**Records provided:**

"""

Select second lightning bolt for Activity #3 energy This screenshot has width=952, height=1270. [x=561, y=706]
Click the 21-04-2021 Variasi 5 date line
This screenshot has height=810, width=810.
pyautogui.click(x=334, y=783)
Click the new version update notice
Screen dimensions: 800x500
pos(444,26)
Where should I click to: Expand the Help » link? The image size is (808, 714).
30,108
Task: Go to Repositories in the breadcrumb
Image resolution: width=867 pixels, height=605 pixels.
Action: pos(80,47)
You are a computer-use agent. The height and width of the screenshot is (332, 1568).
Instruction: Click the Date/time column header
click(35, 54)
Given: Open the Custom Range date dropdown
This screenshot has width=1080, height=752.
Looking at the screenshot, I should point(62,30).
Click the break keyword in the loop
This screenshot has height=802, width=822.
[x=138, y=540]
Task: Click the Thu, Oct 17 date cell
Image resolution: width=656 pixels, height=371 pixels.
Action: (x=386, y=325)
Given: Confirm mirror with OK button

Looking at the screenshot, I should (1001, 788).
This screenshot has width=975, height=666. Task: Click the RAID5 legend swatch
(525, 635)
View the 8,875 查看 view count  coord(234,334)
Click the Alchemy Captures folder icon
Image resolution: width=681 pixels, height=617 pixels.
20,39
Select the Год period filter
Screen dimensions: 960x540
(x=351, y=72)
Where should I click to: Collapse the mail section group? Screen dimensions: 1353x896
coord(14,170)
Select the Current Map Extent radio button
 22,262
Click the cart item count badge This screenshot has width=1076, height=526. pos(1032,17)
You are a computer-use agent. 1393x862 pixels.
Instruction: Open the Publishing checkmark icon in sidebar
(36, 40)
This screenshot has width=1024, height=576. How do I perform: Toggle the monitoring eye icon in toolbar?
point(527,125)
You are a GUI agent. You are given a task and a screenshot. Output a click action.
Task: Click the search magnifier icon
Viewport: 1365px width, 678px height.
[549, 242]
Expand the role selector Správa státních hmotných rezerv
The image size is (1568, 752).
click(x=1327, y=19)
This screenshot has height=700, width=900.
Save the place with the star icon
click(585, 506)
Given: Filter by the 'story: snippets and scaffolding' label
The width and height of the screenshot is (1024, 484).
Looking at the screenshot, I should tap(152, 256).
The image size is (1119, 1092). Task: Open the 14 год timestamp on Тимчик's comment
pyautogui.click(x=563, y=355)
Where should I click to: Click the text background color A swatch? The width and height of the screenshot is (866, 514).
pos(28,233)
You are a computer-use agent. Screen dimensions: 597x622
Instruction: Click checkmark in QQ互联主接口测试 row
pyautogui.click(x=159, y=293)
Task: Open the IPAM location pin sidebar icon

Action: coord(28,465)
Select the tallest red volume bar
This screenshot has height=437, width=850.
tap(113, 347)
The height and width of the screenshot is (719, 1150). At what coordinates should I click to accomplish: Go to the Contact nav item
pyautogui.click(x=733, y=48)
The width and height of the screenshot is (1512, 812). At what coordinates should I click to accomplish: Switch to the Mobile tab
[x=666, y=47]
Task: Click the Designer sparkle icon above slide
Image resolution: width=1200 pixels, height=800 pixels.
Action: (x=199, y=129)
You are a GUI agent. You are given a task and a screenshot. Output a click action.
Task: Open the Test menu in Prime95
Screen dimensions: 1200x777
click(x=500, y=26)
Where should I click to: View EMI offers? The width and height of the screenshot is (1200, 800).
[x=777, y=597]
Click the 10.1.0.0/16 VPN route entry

"""

**What to produce:**
For the word "computer", state how many lines of the entries contain it, with nothing else.

**Solution to this task:**
3